My late husband was under hospice care in our home for the last 22 months of his life and was completely bedridden at that time. And to be honest I'm not really sure that he understood that he was under hospice care and that it meant end of life care as my husband had vascular dementia.
I know that often folks wait too late to bring hospice on board. So I would recommend perhaps calling your local hospice agency and ask them to come out to do an assessment and they will be very helpful in answering any questions you and your mom may have.
The bottom line with hospice is that the patient is kept as comfortable and pain free as possible until they leave this world for the next.
And I'm sure that is all you and your mom want for your dad at this point in his journey anyway right?
So, when I had to approach dad about hospice I was nervous. We were in the ER and he'd just had a brain MRI that revealed his brain tumor was growing and causing him mobility issues. He was terminal at that point, nothing could be done for him medically to extend his life. I told him that there was no meds or surgery he could get for the tumor he was aware of, and that while it was considered terminal, he could easily live for 2 years with hospice comfort care. He was solemn, but accepting, at 91 years old. We went back to AL to tell my mother, who took the news well.
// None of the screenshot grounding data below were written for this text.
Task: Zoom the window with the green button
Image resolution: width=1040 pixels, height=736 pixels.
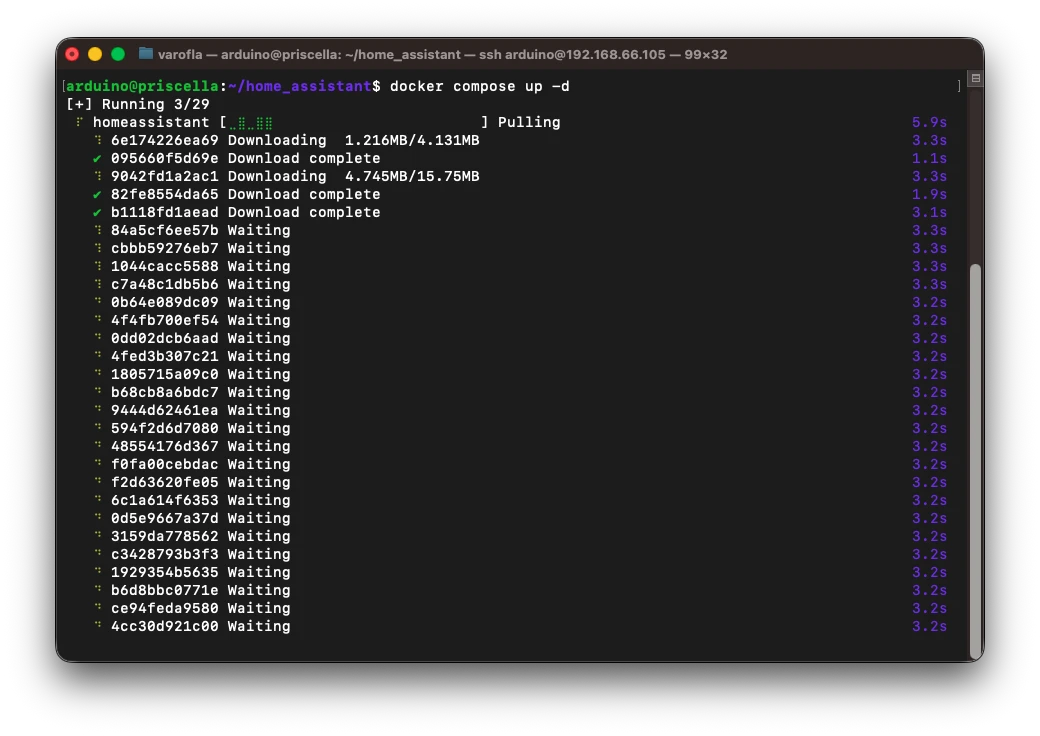Action: [118, 54]
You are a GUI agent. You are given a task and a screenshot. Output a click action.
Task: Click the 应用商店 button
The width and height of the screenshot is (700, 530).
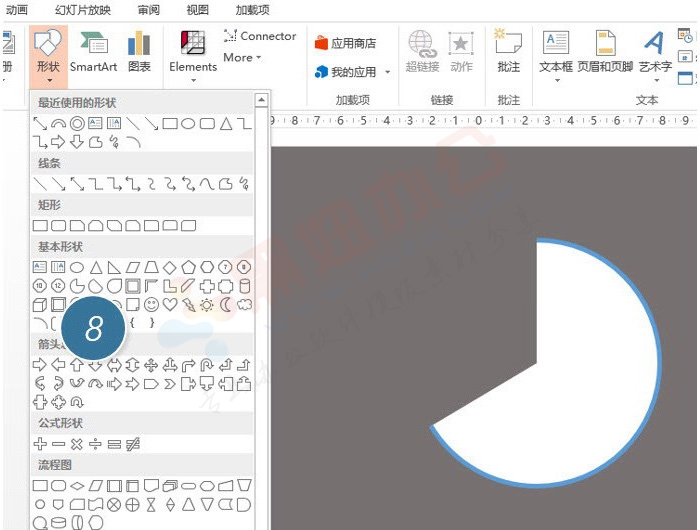coord(346,44)
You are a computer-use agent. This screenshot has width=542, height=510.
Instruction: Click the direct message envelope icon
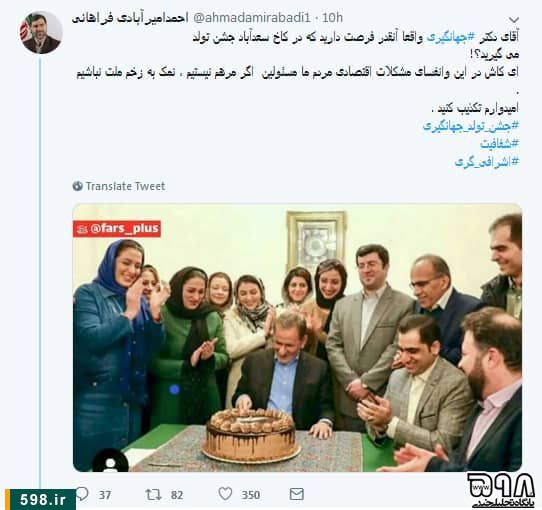(297, 494)
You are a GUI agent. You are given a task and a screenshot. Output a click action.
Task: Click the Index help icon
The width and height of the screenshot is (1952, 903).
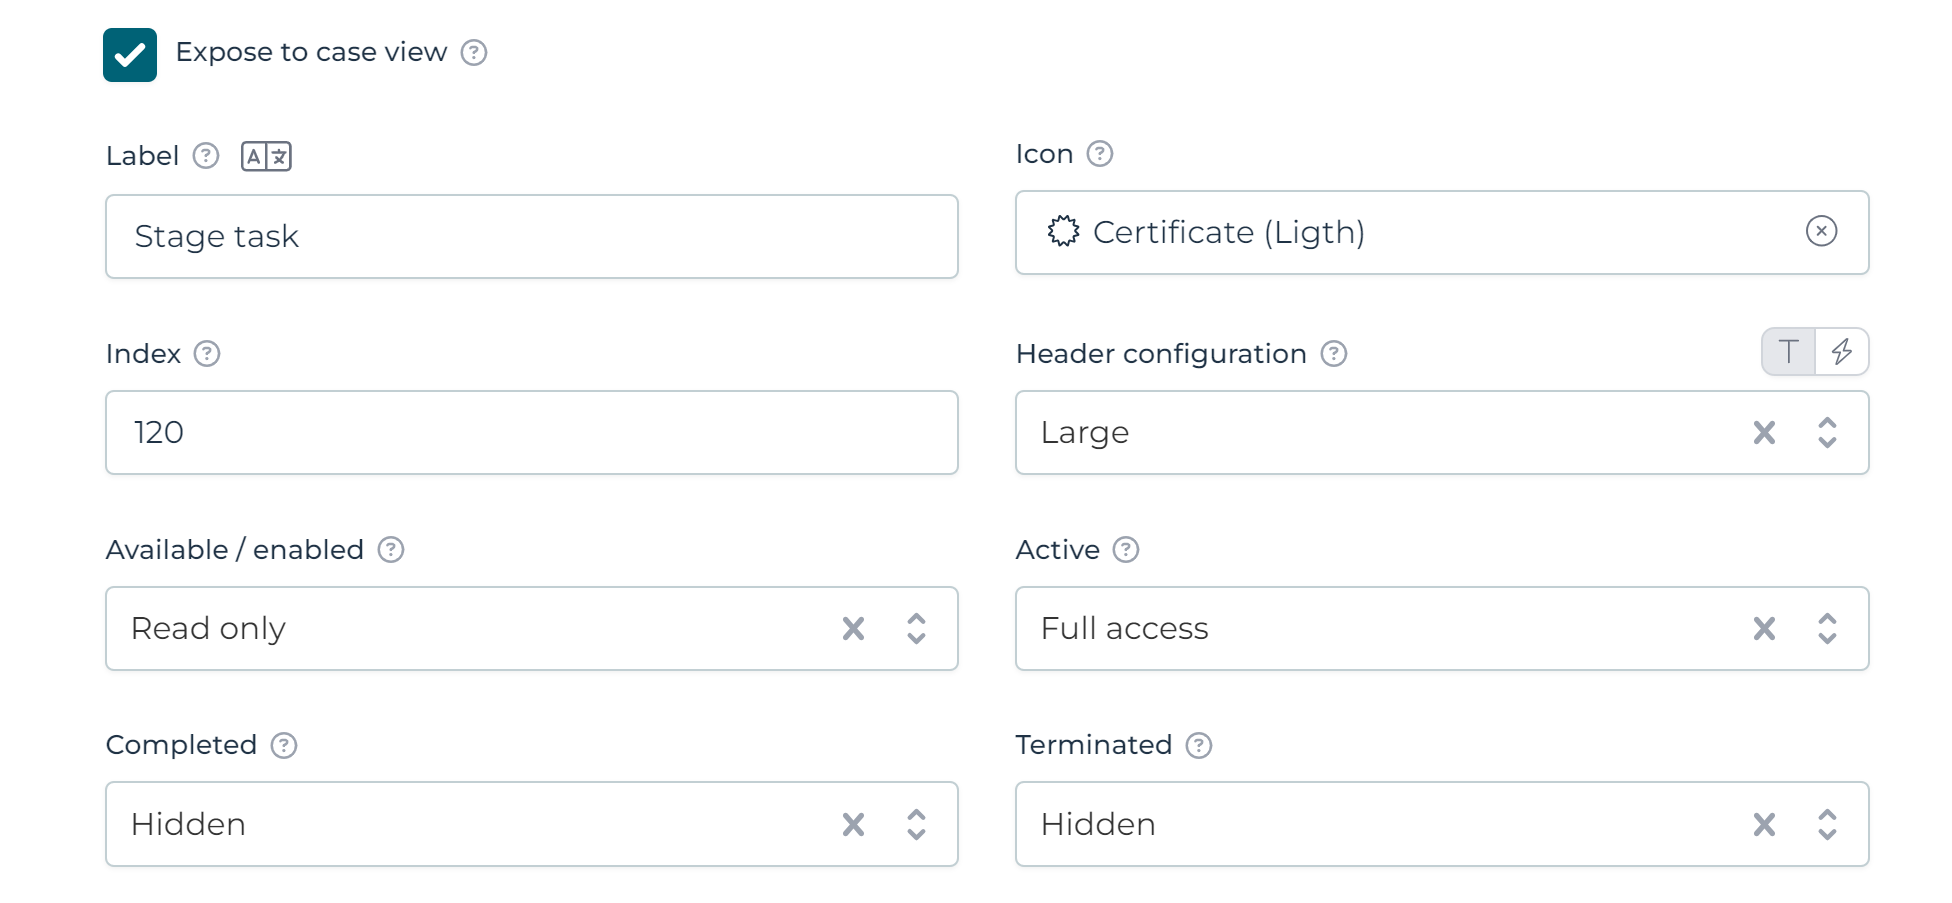(x=207, y=354)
Hospice and the carers at AL took good care of dad, but he passed 19 days later after getting a bad UTI.
Mom was in Memory Care and vehemently opposed to dying, period, no matter she was 95 with advanced dementia and CHF. In her condition, I didn't even tell her we'd brought hospice on board, and she had no idea. She passed 2 months later and neither mom or dad were given morphine until the very end of their lives, which I approved.
Best of luck with a difficult situation.
My written directives spell things out pretty clearly, and I have prepared a personal letter as well. Literature on MAID and VSED can be easily found in our home, so there should be no doubt as to where I stand as of today while I am fully competent mentally--but less so physically.
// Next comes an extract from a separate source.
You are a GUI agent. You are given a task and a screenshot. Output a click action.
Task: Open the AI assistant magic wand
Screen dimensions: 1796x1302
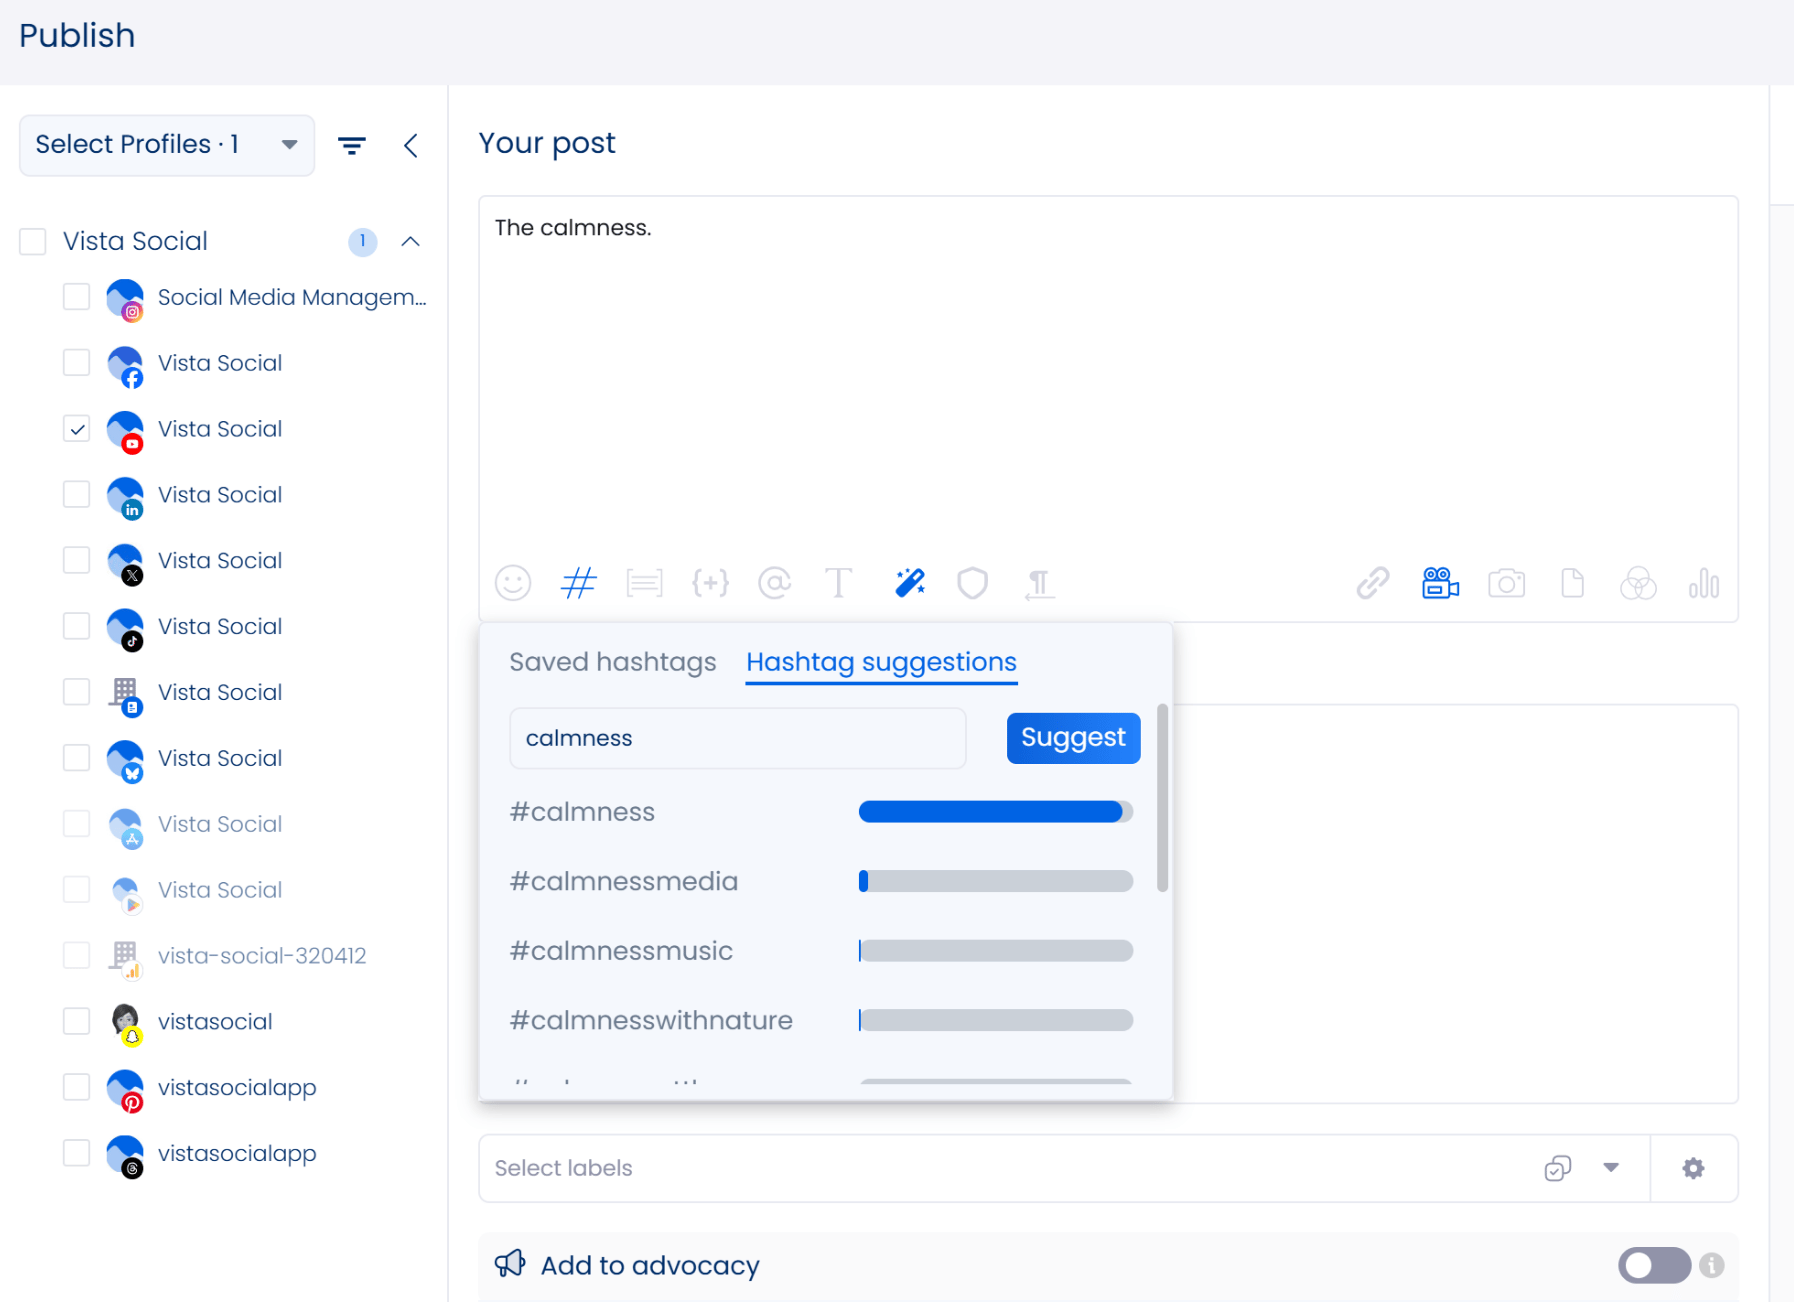pyautogui.click(x=909, y=583)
Mom was deep into dementia and as POA I spoke with the hospice people and requested hospice. She never was told she was in hospice. She understood that she was getting extra home help and that was okay with her. She was also grateful that visits to the ER were over. She was in hospice for 2.5 years, but they kept dropping her, then taking her back. That was a mess.
Are you POA or is mom? If it’s mom and she’s reluctant, I suggest asking the doctors to talk to her about it. She may have a skewed idea of what hospice really is. If it’s you, do what you think best for dad. You don’t need mom’s concurrence.
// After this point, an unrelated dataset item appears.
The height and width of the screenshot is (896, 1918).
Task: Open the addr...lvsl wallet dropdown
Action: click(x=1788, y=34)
As for dad, he may not need to know he’s in hospice, depending on his cognitive abilities. His medical team can advise about that.
So sorry you’re facing this.
*He doesn't have to go to doctor's appointments anymore. They'll come to him from now on.*
There are plenty of other reasons to go on hospice care, but that one alone is the biggie for a lot of people.
Hospice will not try to kill him, and they won't withdraw his medications, but they will focus on his quality of life, a large part of which is dependent on getting relief from those fissures. My mother was on hospice for eight months, and she was treated for terrible pressure sores the entire time. She was in no pain, and her hospice nurse was a godsend.
you tell mom and dad it’s just added support system for dad.. you’re just stating what is usually offered. Obviously mom and dad, we need this extra layer of support care. It’s okay.
Hospice is supposed to be end of life care, but mom graduated out of hospice 3 times.. so.. the third time she went to heaven.
It’s ok… put the blame on his doctor..
Mom started off with palliative care and then progressed to hospice. She was ready for comfort care and was more than ready to leave this world.
Hospice is all about keeping a person as comfortable as possible. They provide a social worker and clergy for everyone if desired.
I highly recommend an end of life hospice facility or care home if one is available.